Hair Direct – I ended up buying a system from Hair Direct. They are similar to Farrell Hair but with more variations on types, styles and construction. And they are way less expensive. You’ll find loads of information on their website, including pricing. They offer wigs and hairpieces in a variety of cap materials, payment plans, and they can even do a face-to-face consultation with you via Skype. I did that, and I spoke to a woman named Nicole who was very friendly, knowledgeable, helpful and professional. She was a licensed cosmetologist and not just a phone operator (all the hair specialists at Hair Direct are similarly qualified), so she knows about hair.
They offer a fitting kit, with hair samples, and they’ll reimburse you the price of that when you buy a system from them. They also offer a DVD info package. It’s a little pricey ($199 which includes a $100 discount on your next purchase), so for a net price of $99 you’ll get all of the information I learned the hard way by mistreating my first hair system. Even without this DVD there is plenty of information on their website about care and upkeep of systems. But the best part is the price – the replacement price for my current hairpiece is about $600 from Hair Direct. One Farrell hairpiece would cost $2500 (but they come as a $5000 pair) so this is a bit less than one-fourth the cost. At that price I could disregard the annual maintenance of the Farrell system and buy a new one whenever I need one or want to change my hair color or style. But if you want to keep the one you’ve got Hair Direct does do maintenance on their own systems. Either way, I can change my hairstyle without too much trouble or cost.
It takes about 8 weeks to have it made and shipped (Farrell takes about 12 weeks), but you can get a rush order for an additional $150 and it’ll arrive in a few weeks. I opted for the standard service, and I was able to track the order at every step of the ordering and manufacturing process. My order was delayed for a quality control issue, and I was happy that it was. They really take great care to get it right, and I was able to see where they’d returned it to the manufacturing process to get the item correctly made. I am totally OK with that!

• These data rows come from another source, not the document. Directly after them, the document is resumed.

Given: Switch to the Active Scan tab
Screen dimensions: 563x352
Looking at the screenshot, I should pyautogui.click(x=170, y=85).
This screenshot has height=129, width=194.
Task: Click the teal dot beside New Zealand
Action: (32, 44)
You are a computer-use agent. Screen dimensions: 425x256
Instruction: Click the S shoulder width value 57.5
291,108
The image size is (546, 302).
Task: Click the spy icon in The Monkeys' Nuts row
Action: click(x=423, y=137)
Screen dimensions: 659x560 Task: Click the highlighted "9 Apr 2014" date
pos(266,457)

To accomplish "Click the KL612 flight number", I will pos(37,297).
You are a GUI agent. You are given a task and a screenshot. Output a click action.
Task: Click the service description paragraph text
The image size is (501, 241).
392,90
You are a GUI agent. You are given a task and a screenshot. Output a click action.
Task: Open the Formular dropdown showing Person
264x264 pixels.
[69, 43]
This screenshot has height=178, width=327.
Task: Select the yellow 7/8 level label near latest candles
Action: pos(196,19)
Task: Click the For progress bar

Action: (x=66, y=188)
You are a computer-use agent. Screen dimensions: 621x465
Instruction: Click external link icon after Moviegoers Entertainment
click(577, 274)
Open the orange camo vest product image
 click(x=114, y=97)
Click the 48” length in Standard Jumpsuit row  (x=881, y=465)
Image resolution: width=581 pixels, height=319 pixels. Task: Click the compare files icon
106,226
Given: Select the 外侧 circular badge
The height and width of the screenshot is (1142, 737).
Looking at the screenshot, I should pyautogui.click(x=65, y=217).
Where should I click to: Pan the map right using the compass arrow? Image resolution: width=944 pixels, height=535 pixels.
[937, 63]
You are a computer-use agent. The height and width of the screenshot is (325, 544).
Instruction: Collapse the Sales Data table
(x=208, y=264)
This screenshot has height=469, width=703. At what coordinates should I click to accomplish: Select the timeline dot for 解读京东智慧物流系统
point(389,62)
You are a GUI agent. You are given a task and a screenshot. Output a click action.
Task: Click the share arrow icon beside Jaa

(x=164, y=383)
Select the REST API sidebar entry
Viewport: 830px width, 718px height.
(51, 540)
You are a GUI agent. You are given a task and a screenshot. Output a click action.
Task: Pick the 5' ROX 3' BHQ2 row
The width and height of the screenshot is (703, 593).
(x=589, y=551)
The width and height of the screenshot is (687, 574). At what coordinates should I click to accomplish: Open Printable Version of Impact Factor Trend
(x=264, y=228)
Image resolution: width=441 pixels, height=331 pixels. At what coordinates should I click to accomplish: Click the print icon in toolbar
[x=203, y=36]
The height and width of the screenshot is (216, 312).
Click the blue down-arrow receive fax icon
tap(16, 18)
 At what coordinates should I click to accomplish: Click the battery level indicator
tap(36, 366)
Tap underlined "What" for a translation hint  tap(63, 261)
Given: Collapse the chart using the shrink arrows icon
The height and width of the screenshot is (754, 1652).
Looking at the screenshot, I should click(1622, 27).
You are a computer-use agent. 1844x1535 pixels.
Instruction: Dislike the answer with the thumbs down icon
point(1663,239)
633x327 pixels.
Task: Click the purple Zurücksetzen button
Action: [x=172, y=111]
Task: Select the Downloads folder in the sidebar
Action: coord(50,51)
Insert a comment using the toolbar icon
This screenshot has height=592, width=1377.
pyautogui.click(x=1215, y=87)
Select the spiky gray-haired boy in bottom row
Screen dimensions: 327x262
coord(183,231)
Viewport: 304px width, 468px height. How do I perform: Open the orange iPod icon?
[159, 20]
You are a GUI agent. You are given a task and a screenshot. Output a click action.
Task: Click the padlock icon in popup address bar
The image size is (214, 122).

When it arrived, I was pleasantly surprised! I expected it to be a good system but the quality was far superior to my expectations. I am very happy with the system and I seriously doubt I’ll ever use any other brand. If you want to learn more about Hair Direct you can set up a profile on their website. Don’t worry, they won’t bug you for anything until you’re ready to order. Watch the videos (well worth your time) and you can even use their chat room where people talk about using the systems and share tips on how to get the most out of them. I suppose it sounds like I must be getting paid to say all that, but I’m not. I just really like the product and I think you will, too.
Ultimately, you’ll have to come up with a solution you like best and for many this means a wig, which is always the easiest and lowest-cost solution. But the hair system is, for me, more comfortable, more natural-looking and easier to keep up with and less susceptible to damage from getting too close to the barbecue grill at a family picnic.
I hope this provides enough information to help you make some informed choices on dealing with your hair decisions.